_PROBLEM DESCRIPTION_.
Could you write out the opening lines of the data, word for word, stopping after the line that contains "Task: Open the LEARN MORE link"?

_SUPPLIED RECORDS_.
####

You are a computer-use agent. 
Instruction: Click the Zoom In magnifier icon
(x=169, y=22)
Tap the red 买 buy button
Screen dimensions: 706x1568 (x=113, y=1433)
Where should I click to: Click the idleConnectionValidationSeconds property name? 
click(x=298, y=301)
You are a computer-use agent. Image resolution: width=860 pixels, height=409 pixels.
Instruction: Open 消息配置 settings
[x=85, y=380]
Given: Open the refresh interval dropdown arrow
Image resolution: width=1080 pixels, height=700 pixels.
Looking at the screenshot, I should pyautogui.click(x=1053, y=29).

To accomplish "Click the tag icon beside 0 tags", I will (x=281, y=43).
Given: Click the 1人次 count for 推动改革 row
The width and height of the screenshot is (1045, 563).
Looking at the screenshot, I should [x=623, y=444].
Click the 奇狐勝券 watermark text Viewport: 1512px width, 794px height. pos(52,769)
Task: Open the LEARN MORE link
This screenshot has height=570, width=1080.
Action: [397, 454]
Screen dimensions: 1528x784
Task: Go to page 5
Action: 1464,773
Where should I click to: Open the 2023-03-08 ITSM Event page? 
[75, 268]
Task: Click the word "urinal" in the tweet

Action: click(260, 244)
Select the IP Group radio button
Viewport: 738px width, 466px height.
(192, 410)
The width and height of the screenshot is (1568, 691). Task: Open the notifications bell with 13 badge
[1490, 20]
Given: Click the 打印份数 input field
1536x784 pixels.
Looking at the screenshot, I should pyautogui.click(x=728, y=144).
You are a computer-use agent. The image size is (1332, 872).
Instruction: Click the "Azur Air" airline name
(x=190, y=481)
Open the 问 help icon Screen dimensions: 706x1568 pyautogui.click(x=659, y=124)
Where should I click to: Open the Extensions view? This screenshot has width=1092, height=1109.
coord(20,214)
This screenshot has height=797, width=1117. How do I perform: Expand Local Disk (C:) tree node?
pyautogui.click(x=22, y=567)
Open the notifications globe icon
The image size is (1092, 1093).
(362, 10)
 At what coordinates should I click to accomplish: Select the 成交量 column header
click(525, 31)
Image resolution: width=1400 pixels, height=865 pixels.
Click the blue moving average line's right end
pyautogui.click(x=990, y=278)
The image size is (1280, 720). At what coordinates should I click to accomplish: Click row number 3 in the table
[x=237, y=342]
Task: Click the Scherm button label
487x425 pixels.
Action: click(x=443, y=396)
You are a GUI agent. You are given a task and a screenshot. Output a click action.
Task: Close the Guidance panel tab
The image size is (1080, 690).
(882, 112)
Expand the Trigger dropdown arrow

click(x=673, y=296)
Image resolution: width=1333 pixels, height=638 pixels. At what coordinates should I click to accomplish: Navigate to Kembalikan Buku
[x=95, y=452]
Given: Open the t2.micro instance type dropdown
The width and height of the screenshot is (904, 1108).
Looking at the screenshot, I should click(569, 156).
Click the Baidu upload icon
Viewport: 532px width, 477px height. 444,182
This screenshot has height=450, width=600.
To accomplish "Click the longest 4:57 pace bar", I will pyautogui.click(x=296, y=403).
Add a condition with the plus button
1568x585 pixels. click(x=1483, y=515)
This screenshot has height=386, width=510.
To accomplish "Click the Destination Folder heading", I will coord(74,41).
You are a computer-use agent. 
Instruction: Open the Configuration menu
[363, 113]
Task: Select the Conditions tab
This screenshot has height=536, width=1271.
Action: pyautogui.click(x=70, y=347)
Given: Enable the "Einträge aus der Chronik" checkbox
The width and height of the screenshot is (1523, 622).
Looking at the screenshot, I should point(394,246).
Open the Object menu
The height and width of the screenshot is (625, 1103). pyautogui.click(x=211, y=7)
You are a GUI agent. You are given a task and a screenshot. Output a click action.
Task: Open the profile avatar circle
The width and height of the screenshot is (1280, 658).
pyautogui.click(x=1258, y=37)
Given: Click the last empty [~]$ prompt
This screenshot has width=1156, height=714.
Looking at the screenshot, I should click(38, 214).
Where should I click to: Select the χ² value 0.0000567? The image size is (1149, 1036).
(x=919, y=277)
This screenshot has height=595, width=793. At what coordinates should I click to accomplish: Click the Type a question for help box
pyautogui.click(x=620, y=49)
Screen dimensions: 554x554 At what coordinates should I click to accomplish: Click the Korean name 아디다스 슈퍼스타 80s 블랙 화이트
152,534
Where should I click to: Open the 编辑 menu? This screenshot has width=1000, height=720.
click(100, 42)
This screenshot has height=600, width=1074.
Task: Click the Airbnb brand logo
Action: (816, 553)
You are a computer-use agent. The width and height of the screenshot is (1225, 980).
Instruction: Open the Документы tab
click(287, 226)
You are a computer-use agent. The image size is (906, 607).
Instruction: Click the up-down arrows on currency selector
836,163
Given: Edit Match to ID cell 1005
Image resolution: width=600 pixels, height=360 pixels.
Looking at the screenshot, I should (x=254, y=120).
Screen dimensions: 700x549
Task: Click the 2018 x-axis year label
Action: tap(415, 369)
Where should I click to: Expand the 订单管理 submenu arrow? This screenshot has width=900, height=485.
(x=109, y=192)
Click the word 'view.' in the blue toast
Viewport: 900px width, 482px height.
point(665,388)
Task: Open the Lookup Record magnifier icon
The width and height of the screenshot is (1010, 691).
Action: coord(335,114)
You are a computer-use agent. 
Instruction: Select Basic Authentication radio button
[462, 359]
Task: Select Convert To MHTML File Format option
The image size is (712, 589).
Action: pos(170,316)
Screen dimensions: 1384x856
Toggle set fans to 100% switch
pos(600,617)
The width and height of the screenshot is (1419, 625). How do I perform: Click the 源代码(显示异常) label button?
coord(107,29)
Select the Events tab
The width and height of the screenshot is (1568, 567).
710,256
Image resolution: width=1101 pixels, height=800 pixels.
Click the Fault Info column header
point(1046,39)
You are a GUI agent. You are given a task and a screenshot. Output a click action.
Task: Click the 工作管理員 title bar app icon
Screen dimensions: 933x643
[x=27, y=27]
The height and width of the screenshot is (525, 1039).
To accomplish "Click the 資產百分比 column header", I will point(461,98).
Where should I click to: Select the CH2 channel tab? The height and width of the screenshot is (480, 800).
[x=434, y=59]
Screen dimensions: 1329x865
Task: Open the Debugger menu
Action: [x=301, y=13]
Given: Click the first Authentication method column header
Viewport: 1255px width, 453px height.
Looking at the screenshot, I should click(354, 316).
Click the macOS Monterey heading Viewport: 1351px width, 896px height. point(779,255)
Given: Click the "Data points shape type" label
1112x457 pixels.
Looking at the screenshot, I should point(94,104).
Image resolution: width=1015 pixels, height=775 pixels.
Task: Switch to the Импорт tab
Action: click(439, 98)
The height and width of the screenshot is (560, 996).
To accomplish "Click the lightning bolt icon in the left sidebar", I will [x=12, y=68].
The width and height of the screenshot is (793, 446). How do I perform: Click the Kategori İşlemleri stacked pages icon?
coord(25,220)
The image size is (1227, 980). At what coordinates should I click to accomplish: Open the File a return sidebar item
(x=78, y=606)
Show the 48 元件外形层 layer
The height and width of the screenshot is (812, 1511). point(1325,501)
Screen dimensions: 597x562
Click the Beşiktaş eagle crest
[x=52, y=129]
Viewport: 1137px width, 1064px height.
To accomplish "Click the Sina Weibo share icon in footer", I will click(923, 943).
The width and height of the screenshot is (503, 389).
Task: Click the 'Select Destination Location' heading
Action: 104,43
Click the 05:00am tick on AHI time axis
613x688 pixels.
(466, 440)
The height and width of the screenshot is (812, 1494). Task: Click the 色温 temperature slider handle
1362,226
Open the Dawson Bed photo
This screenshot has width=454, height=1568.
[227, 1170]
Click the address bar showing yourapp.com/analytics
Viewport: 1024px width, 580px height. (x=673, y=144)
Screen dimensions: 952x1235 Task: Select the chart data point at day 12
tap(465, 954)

####

_COMPLETED EXERCISE_.
You are a computer-use agent. 
Instruction: Click the Zoom In magnifier icon
(x=169, y=22)
Tap the red 买 buy button
Screen dimensions: 706x1568 (x=113, y=1433)
Where should I click to: Click the idleConnectionValidationSeconds property name? 
click(x=298, y=301)
You are a computer-use agent. Image resolution: width=860 pixels, height=409 pixels.
Instruction: Open 消息配置 settings
[x=85, y=380]
Given: Open the refresh interval dropdown arrow
Image resolution: width=1080 pixels, height=700 pixels.
Looking at the screenshot, I should pyautogui.click(x=1053, y=29).

To accomplish "Click the tag icon beside 0 tags", I will (x=281, y=43).
Given: Click the 1人次 count for 推动改革 row
The width and height of the screenshot is (1045, 563).
Looking at the screenshot, I should [x=623, y=444].
Click the 奇狐勝券 watermark text Viewport: 1512px width, 794px height. pos(52,769)
Task: Open the LEARN MORE link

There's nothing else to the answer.